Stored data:
↓↓↓
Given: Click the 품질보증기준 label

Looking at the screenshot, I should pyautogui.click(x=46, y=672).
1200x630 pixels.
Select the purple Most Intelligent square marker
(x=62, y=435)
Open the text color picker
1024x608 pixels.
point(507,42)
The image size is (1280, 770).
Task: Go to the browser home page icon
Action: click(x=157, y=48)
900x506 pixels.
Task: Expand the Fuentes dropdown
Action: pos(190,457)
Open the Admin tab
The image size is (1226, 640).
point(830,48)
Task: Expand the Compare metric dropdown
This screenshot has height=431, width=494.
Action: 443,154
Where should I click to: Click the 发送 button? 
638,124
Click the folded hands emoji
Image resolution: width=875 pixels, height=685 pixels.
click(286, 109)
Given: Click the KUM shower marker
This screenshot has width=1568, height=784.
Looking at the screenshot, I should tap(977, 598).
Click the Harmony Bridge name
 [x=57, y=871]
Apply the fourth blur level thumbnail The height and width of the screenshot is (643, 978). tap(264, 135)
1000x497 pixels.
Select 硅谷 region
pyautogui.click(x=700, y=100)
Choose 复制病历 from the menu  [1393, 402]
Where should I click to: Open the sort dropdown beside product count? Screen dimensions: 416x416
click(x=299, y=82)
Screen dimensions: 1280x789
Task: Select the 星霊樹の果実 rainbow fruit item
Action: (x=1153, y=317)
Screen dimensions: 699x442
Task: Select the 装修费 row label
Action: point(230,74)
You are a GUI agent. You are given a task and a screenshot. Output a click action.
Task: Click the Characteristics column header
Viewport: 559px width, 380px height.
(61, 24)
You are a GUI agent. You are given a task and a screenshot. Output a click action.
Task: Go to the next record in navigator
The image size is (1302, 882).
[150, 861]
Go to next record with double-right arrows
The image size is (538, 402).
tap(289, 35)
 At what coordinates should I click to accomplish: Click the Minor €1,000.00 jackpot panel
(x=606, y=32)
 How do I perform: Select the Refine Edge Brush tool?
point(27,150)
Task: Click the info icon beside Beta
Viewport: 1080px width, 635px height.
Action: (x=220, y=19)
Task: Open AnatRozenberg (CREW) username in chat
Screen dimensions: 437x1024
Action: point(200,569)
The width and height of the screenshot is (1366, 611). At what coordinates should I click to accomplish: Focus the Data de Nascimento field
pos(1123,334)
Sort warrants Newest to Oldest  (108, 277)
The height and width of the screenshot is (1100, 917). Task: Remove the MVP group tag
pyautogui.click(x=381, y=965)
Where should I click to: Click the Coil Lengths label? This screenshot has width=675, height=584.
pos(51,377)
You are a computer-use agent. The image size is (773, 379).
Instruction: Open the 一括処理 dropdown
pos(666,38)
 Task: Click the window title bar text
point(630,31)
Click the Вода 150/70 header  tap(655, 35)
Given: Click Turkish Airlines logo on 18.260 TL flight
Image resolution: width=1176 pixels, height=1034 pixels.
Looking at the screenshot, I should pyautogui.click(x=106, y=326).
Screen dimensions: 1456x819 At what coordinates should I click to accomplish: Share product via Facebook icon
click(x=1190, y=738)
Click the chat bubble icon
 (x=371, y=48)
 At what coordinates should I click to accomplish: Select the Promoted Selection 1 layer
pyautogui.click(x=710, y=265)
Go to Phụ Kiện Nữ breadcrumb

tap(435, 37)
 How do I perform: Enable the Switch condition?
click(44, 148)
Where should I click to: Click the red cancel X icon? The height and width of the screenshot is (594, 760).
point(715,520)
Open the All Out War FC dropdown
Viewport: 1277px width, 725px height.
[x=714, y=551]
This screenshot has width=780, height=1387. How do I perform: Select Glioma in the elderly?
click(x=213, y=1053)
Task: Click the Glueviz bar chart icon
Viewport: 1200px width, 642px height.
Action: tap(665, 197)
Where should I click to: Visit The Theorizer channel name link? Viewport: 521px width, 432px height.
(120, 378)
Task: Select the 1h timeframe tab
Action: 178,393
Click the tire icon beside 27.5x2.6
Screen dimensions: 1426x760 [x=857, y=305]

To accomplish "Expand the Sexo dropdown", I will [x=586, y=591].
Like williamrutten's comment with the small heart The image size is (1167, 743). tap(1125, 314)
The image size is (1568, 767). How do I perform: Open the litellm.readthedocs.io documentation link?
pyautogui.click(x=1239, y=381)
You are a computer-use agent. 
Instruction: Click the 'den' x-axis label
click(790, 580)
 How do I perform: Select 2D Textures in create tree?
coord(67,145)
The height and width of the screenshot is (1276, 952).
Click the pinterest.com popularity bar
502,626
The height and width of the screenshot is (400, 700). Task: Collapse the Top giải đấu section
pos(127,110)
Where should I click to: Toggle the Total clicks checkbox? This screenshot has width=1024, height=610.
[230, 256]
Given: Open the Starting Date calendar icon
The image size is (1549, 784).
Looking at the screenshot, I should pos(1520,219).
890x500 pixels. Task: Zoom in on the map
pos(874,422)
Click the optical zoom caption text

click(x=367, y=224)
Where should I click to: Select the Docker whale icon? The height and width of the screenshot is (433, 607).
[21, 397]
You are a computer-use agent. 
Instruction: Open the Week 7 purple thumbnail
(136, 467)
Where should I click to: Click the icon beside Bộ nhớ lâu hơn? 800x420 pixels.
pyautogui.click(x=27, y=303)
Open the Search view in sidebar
↑↑↑
- **Required work**
Repeat only the tail of the entries, exactly: the line containing "Instruction: Open the Week 7 purple thumbnail" and every line after it, to the end.

- **Task result**
Instruction: Open the Week 7 purple thumbnail
(136, 467)
Where should I click to: Click the icon beside Bộ nhớ lâu hơn? 800x420 pixels.
pyautogui.click(x=27, y=303)
Open the Search view in sidebar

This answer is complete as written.